Theoretical internal rotation potential energy (IRPE) curves for glyoxal were obtained by complete optimization of its geometrical parameters at the RHF/6-31G, RHF/6-31G*, RHF/6-31G**, and MP2/6-31G* levels (14 to 16 points along each curve). The corresponding IRPE functions, 2V = SIGMA(n = 1)6(V(n)(1 - cos n-phi)), where phi is the torsional angle, were calculated for each set of points and refined using experimental torsional transition frequencies in the trans and cis wells.

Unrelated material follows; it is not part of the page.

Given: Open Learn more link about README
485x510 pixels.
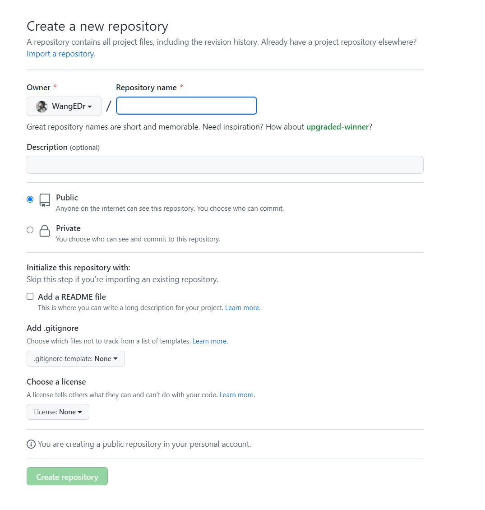Looking at the screenshot, I should point(243,308).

This work corroborates the previous assignments of the torsional 0-11, 0-12, 0-13, and 0-14 transitions in the experimental spectrum of the trans well. The energy difference (DELTA-H-0, corrected for the zero-point energy of the torsional transition) between the planar cis and trans conformers, determined from the refined IRPE functions, decreases regularly from 1658 to 1599 cm-1 with increasing level of theory. These values are all lower than the value, 1670 cm-1, obtained from the pure experimental internal rotation potential in the literature. The DELTA-H-0 value calculated from the refined MP2 IRPE function approaches the experimental energy difference. The coefficients for the refined MP2 IRPE function are V1 = 1635.2, V2 = 1116.1, V3 = -36.5, V4 = -97.1, V5 = 17.7, and V6 = 6.9 cm-1. From this function the barriers (at 107-degrees from the bottom of the trans well) to trans --> cis and cis --> trans rotations are predicted to be 2063 and 446 cm-1 from the botton of each well, respectively. The necessity of accounting for molecular geometry relaxation when deriving IRPE functions is stressed.